## PROVIDED DATA:
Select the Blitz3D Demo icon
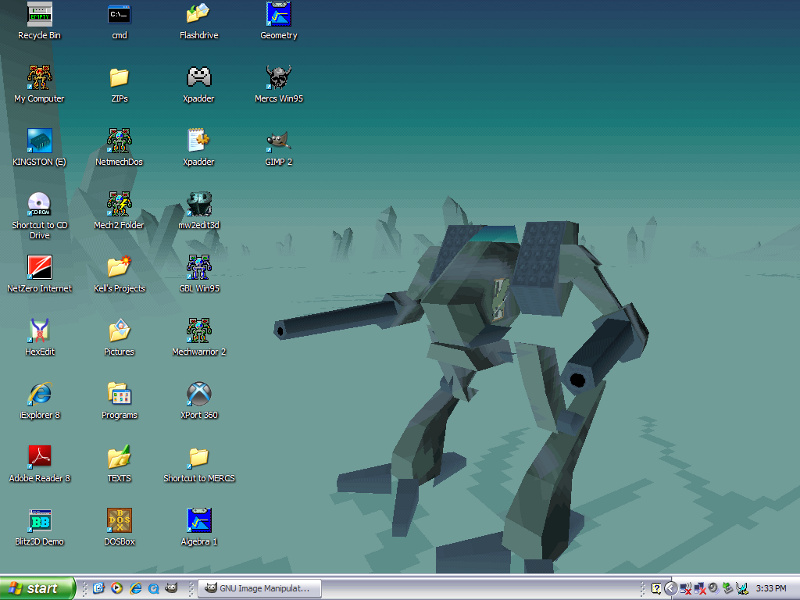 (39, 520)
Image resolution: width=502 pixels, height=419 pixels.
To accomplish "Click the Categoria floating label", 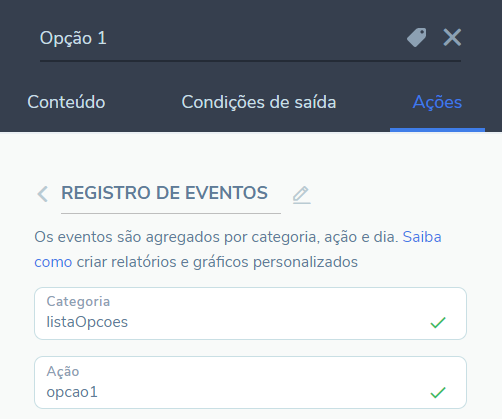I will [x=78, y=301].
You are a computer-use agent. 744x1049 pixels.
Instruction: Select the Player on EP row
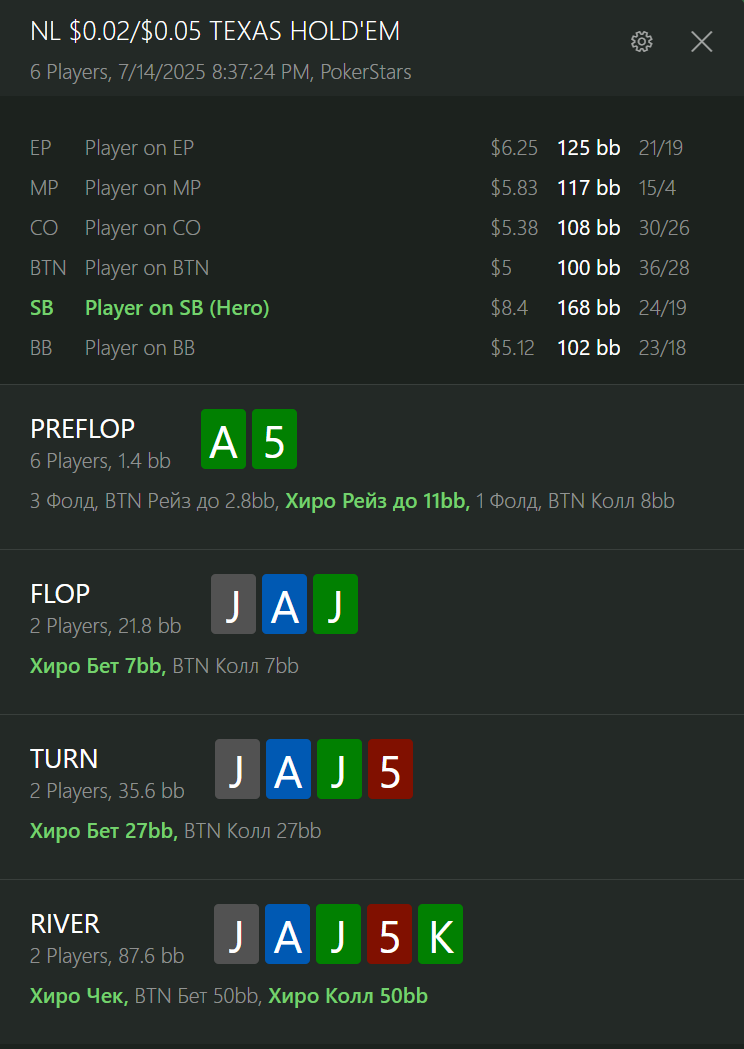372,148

## INSTRUCTIONS TO FOLLOW:
Return only the number of lines in the material with the word "pixels" in them.

## SOLUTION FOR THIS TASK:
2